-- Begin INPUT RECORDS --

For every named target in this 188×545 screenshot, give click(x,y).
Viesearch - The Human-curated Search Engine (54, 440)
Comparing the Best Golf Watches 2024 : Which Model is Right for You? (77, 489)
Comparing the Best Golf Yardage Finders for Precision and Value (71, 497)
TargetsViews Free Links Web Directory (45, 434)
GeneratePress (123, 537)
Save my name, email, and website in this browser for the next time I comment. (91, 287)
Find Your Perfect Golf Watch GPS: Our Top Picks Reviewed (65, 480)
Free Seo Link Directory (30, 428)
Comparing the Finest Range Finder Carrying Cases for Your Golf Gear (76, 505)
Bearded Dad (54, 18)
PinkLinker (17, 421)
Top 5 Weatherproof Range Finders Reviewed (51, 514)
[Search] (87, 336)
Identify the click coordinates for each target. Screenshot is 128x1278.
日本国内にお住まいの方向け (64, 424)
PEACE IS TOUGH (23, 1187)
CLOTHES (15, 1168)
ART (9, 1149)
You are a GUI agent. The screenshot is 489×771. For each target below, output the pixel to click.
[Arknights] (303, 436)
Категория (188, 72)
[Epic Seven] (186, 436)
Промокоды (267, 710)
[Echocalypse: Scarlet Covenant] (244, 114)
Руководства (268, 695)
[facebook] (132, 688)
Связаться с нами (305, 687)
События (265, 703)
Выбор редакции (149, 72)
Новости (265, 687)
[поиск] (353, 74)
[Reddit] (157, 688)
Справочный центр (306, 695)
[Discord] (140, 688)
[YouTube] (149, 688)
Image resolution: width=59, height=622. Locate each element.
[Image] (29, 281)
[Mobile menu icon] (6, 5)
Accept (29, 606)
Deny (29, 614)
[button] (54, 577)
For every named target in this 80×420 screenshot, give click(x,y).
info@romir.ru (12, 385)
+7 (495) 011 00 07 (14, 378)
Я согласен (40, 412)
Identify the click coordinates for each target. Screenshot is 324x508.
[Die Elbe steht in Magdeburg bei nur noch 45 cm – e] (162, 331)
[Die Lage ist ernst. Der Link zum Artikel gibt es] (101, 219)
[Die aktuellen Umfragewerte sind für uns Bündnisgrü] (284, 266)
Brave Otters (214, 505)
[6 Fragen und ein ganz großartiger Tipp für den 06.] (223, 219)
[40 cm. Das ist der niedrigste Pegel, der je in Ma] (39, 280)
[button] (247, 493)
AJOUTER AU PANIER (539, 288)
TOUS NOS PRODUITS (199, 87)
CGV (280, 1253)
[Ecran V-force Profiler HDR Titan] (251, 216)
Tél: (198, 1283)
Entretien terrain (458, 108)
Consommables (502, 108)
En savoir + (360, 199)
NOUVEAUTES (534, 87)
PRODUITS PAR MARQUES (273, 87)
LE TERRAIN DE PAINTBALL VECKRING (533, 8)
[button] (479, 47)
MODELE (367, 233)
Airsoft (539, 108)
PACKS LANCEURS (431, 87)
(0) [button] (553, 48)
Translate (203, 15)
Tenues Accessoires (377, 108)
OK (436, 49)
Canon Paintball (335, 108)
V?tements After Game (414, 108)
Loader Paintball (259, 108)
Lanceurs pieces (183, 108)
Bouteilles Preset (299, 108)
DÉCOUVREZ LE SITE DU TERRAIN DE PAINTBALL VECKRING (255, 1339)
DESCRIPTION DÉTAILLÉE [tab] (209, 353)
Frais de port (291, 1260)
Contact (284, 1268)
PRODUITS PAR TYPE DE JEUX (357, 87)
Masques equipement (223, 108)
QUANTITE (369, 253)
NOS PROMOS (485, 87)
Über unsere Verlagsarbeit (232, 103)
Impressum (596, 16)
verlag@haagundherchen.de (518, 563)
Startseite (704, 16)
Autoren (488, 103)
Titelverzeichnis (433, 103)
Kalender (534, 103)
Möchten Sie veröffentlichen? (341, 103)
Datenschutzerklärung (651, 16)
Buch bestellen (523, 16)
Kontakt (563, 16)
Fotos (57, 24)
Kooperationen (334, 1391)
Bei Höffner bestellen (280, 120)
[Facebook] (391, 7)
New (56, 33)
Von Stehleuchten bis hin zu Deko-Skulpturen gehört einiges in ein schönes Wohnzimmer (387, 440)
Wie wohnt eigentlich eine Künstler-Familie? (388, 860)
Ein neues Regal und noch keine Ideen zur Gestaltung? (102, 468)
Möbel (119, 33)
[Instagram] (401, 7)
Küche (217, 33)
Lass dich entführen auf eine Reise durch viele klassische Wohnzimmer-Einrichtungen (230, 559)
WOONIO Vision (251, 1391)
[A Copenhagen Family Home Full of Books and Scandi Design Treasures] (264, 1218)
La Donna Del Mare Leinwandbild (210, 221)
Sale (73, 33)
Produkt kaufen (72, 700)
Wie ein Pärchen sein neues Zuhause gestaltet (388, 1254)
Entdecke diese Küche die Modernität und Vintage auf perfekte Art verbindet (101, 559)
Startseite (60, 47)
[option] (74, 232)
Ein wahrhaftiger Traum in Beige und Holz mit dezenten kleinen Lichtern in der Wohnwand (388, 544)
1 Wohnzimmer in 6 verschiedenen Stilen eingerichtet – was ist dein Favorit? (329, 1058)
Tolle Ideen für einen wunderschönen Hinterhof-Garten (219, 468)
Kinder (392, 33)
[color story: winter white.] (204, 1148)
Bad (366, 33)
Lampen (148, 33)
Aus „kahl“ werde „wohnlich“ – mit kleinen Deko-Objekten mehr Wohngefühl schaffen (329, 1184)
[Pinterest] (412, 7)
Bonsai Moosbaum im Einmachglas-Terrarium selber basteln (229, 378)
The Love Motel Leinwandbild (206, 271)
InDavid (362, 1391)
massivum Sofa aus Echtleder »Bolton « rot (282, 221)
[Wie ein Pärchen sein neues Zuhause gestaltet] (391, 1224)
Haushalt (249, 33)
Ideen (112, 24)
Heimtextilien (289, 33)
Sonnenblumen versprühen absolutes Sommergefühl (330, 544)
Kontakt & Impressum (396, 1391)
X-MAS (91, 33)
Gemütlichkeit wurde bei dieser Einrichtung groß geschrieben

-- End INPUT RECORDS --

• **WHAT TO WORK ON**
Swap "Golf" for "Tennis" wherever it occurs in the records above, and write out all the lines again with nothing else changed.

• **THE ANSWER**
For every named target in this 188×545 screenshot, give click(x,y).
Viesearch - The Human-curated Search Engine (54, 440)
Comparing the Best Tennis Watches 2024 : Which Model is Right for You? (77, 489)
Comparing the Best Tennis Yardage Finders for Precision and Value (71, 497)
TargetsViews Free Links Web Directory (45, 434)
GeneratePress (123, 537)
Save my name, email, and website in this browser for the next time I comment. (91, 287)
Find Your Perfect Tennis Watch GPS: Our Top Picks Reviewed (65, 480)
Free Seo Link Directory (30, 428)
Comparing the Finest Range Finder Carrying Cases for Your Tennis Gear (76, 505)
Bearded Dad (54, 18)
PinkLinker (17, 421)
Top 5 Weatherproof Range Finders Reviewed (51, 514)
[Search] (87, 336)
Identify the click coordinates for each target. Screenshot is 128x1278.
日本国内にお住まいの方向け (64, 424)
PEACE IS TOUGH (23, 1187)
CLOTHES (15, 1168)
ART (9, 1149)
You are a GUI agent. The screenshot is 489×771. For each target below, output the pixel to click.
[Arknights] (303, 436)
Категория (188, 72)
[Epic Seven] (186, 436)
Промокоды (267, 710)
[Echocalypse: Scarlet Covenant] (244, 114)
Руководства (268, 695)
[facebook] (132, 688)
Связаться с нами (305, 687)
События (265, 703)
Выбор редакции (149, 72)
Новости (265, 687)
[поиск] (353, 74)
[Reddit] (157, 688)
Справочный центр (306, 695)
[Discord] (140, 688)
[YouTube] (149, 688)
Image resolution: width=59, height=622. Locate each element.
[Image] (29, 281)
[Mobile menu icon] (6, 5)
Accept (29, 606)
Deny (29, 614)
[button] (54, 577)
For every named target in this 80×420 screenshot, give click(x,y).
info@romir.ru (12, 385)
+7 (495) 011 00 07 (14, 378)
Я согласен (40, 412)
Identify the click coordinates for each target. Screenshot is 324x508.
[Die Elbe steht in Magdeburg bei nur noch 45 cm – e] (162, 331)
[Die Lage ist ernst. Der Link zum Artikel gibt es] (101, 219)
[Die aktuellen Umfragewerte sind für uns Bündnisgrü] (284, 266)
Brave Otters (214, 505)
[6 Fragen und ein ganz großartiger Tipp für den 06.] (223, 219)
[40 cm. Das ist der niedrigste Pegel, der je in Ma] (39, 280)
[button] (247, 493)
AJOUTER AU PANIER (539, 288)
TOUS NOS PRODUITS (199, 87)
CGV (280, 1253)
[Ecran V-force Profiler HDR Titan] (251, 216)
Tél: (198, 1283)
Entretien terrain (458, 108)
Consommables (502, 108)
En savoir + (360, 199)
NOUVEAUTES (534, 87)
PRODUITS PAR MARQUES (273, 87)
LE TERRAIN DE PAINTBALL VECKRING (533, 8)
[button] (479, 47)
MODELE (367, 233)
Airsoft (539, 108)
PACKS LANCEURS (431, 87)
(0) [button] (553, 48)
Translate (203, 15)
Tenues Accessoires (377, 108)
OK (436, 49)
Canon Paintball (335, 108)
V?tements After Game (414, 108)
Loader Paintball (259, 108)
Lanceurs pieces (183, 108)
Bouteilles Preset (299, 108)
DÉCOUVREZ LE SITE DU TERRAIN DE PAINTBALL VECKRING (255, 1339)
DESCRIPTION DÉTAILLÉE [tab] (209, 353)
Frais de port (291, 1260)
Contact (284, 1268)
PRODUITS PAR TYPE DE JEUX (357, 87)
Masques equipement (223, 108)
QUANTITE (369, 253)
NOS PROMOS (485, 87)
Über unsere Verlagsarbeit (232, 103)
Impressum (596, 16)
verlag@haagundherchen.de (518, 563)
Startseite (704, 16)
Autoren (488, 103)
Titelverzeichnis (433, 103)
Kalender (534, 103)
Möchten Sie veröffentlichen? (341, 103)
Datenschutzerklärung (651, 16)
Buch bestellen (523, 16)
Kontakt (563, 16)
Fotos (57, 24)
Kooperationen (334, 1391)
Bei Höffner bestellen (280, 120)
[Facebook] (391, 7)
New (56, 33)
Von Stehleuchten bis hin zu Deko-Skulpturen gehört einiges in ein schönes Wohnzimmer (387, 440)
Wie wohnt eigentlich eine Künstler-Familie? (388, 860)
Ein neues Regal und noch keine Ideen zur Gestaltung? (102, 468)
Möbel (119, 33)
[Instagram] (401, 7)
Küche (217, 33)
Lass dich entführen auf eine Reise durch viele klassische Wohnzimmer-Einrichtungen (230, 559)
WOONIO Vision (251, 1391)
[A Copenhagen Family Home Full of Books and Scandi Design Treasures] (264, 1218)
La Donna Del Mare Leinwandbild (210, 221)
Sale (73, 33)
Produkt kaufen (72, 700)
Wie ein Pärchen sein neues Zuhause gestaltet (388, 1254)
Entdecke diese Küche die Modernität und Vintage auf perfekte Art verbindet (101, 559)
Startseite (60, 47)
[option] (74, 232)
Ein wahrhaftiger Traum in Beige und Holz mit dezenten kleinen Lichtern in der Wohnwand (388, 544)
1 Wohnzimmer in 6 verschiedenen Stilen eingerichtet – was ist dein Favorit? (329, 1058)
Tolle Ideen für einen wunderschönen Hinterhof-Garten (219, 468)
Kinder (392, 33)
[color story: winter white.] (204, 1148)
Bad (366, 33)
Lampen (148, 33)
Aus „kahl“ werde „wohnlich“ – mit kleinen Deko-Objekten mehr Wohngefühl schaffen (329, 1184)
[Pinterest] (412, 7)
Bonsai Moosbaum im Einmachglas-Terrarium selber basteln (229, 378)
The Love Motel Leinwandbild (206, 271)
InDavid (362, 1391)
massivum Sofa aus Echtleder »Bolton « rot (282, 221)
[Wie ein Pärchen sein neues Zuhause gestaltet] (391, 1224)
Haushalt (249, 33)
Ideen (112, 24)
Heimtextilien (289, 33)
Sonnenblumen versprühen absolutes Sommergefühl (330, 544)
Kontakt & Impressum (396, 1391)
X-MAS (91, 33)
Gemütlichkeit wurde bei dieser Einrichtung groß geschrieben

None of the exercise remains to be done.